**Task brief**:
Write out the data from the line containing "This screenshot has width=1022, height=735." through the line containing "[x=925, y=9]", both lines included, and leave the pictures out of the answer.

**Data for this exercise**:

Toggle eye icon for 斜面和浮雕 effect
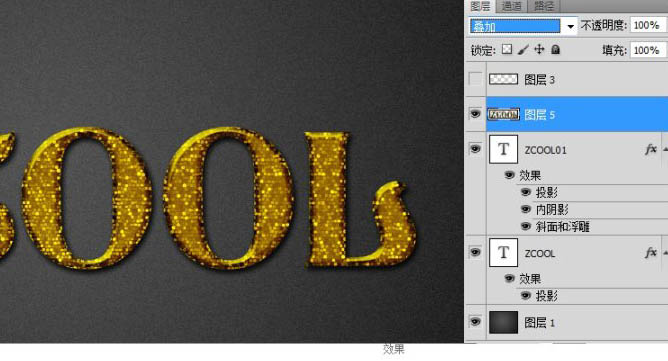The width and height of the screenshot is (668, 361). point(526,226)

...

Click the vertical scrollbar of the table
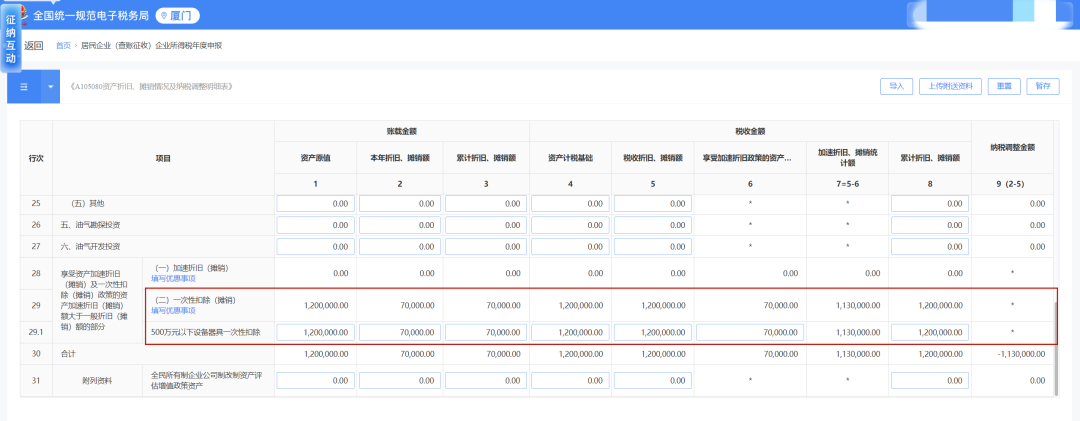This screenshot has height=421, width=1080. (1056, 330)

==

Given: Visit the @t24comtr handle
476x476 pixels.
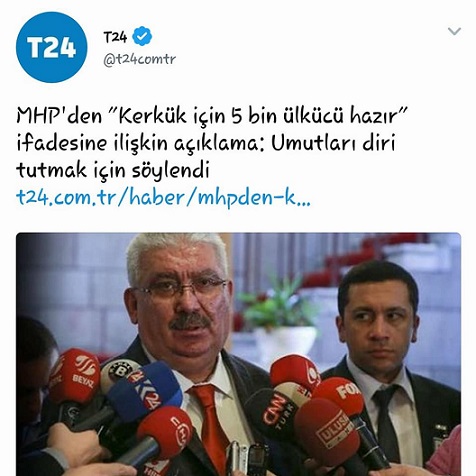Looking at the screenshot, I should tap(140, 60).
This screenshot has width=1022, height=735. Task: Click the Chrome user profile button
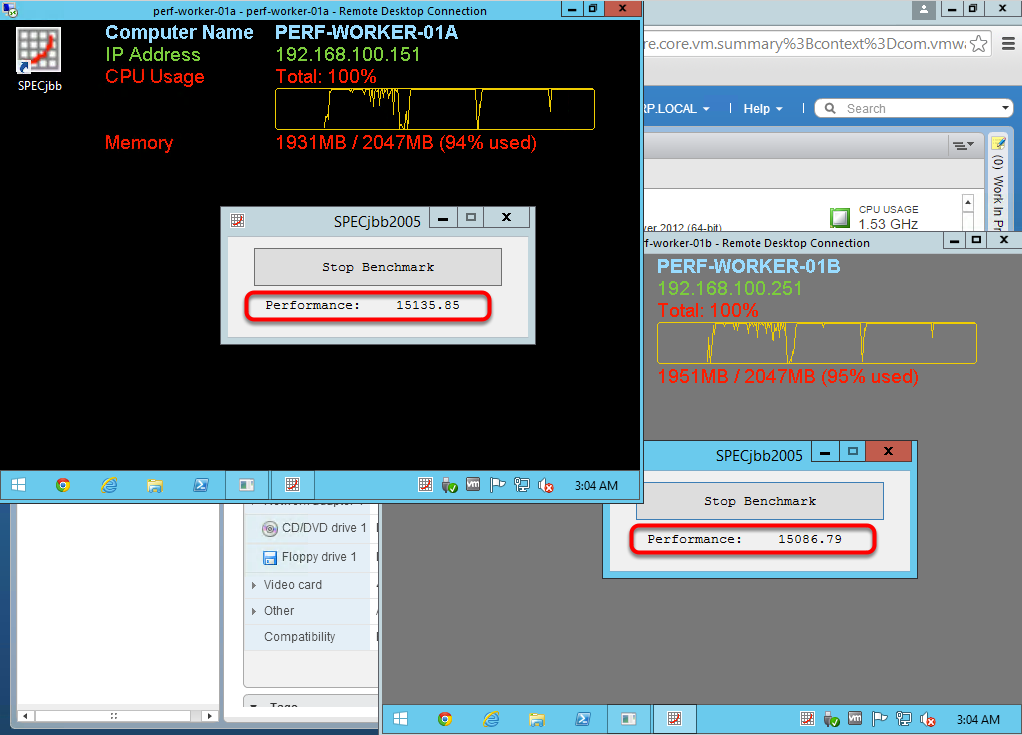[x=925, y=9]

**Reply to the task**:
This screenshot has width=1022, height=735. Task: Click the Chrome user profile button
[x=925, y=9]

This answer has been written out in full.